Problem requirements
Starting with the line that contains "Instruction: Click the", copy every line through the end of the listing, exactly and only those. No pictures should appear in the copy.

Exercise material

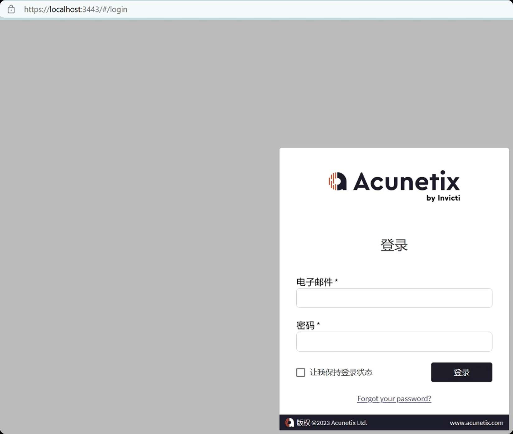Click inside the 电子邮件 input field

[394, 298]
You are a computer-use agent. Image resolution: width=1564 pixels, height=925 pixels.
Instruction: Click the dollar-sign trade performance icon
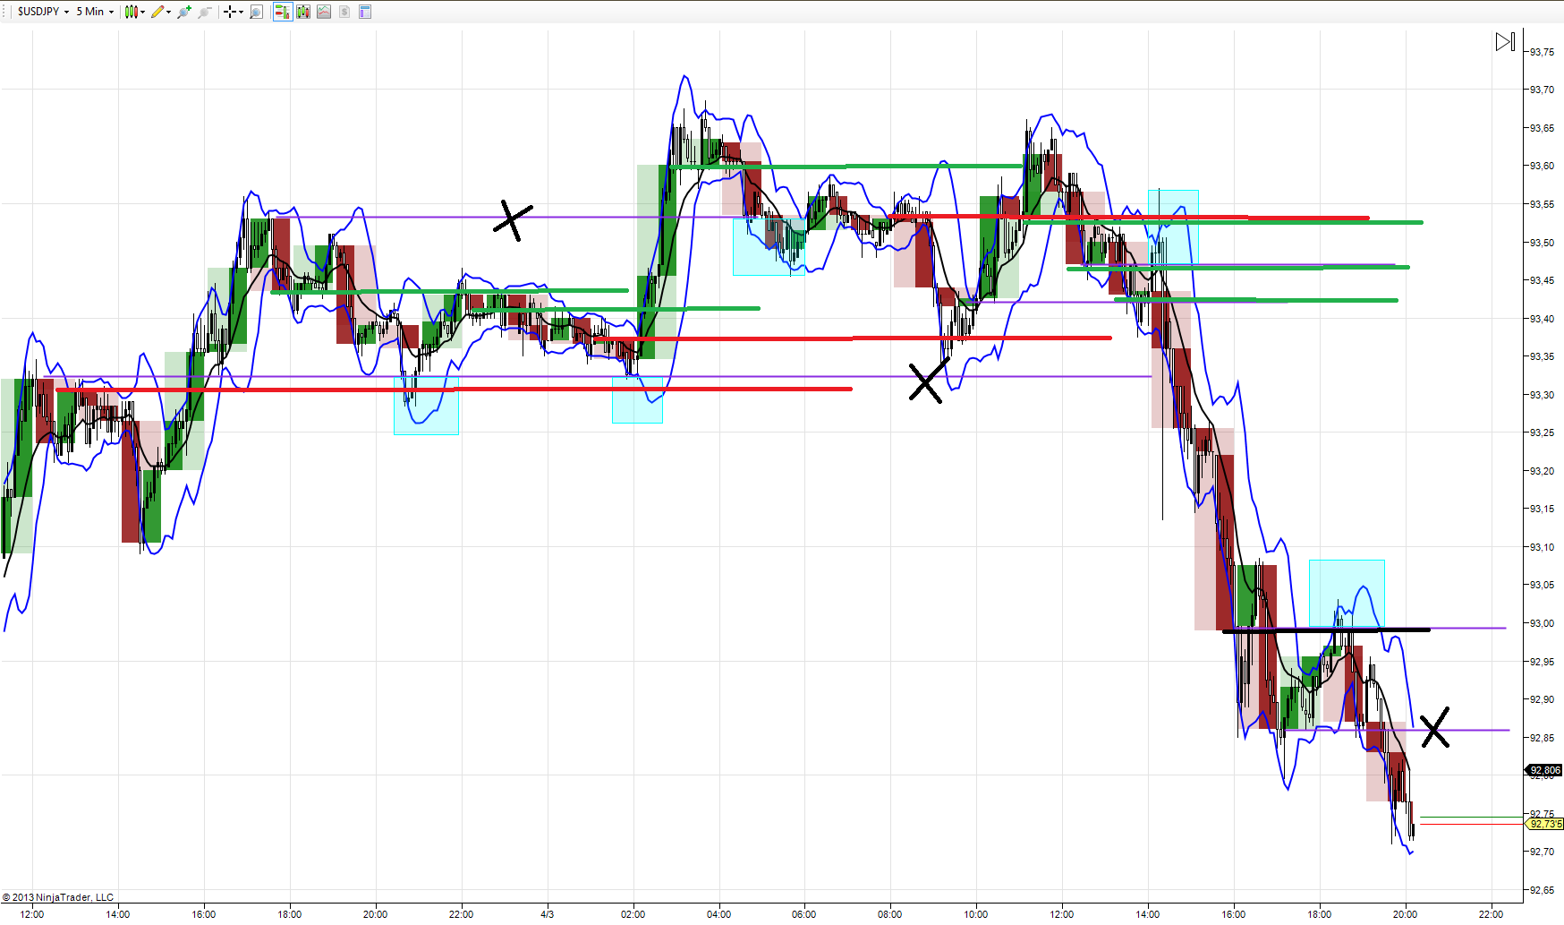click(x=344, y=12)
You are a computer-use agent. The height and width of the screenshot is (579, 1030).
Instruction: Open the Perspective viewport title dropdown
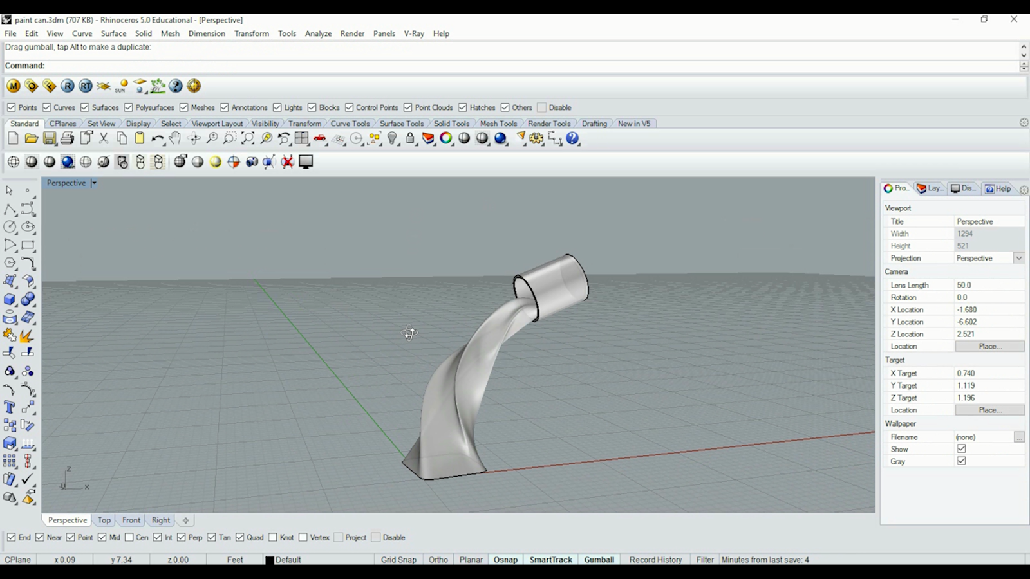click(x=93, y=183)
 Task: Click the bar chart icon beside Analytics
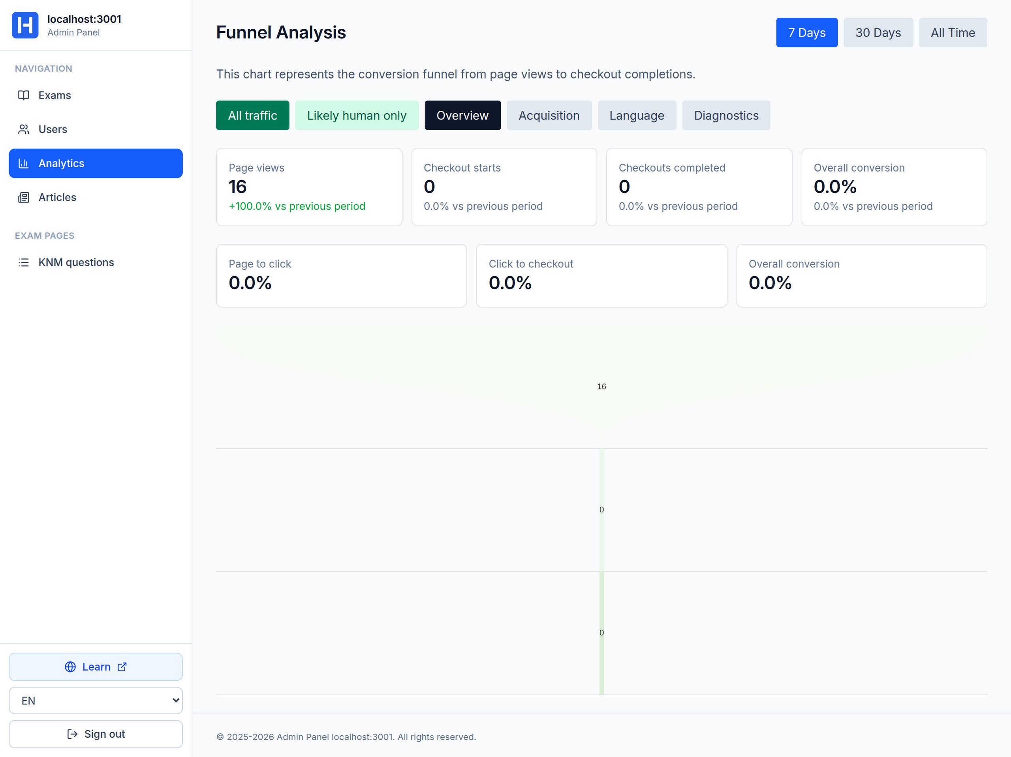click(24, 163)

Result of the exercise
Instruction: Click the dollar-sign trade performance icon
click(x=344, y=12)
You are a computer-use agent. The height and width of the screenshot is (579, 1030).
Instruction: Open the Perspective viewport title dropdown
click(x=93, y=183)
 Task: Click the bar chart icon beside Analytics
click(24, 163)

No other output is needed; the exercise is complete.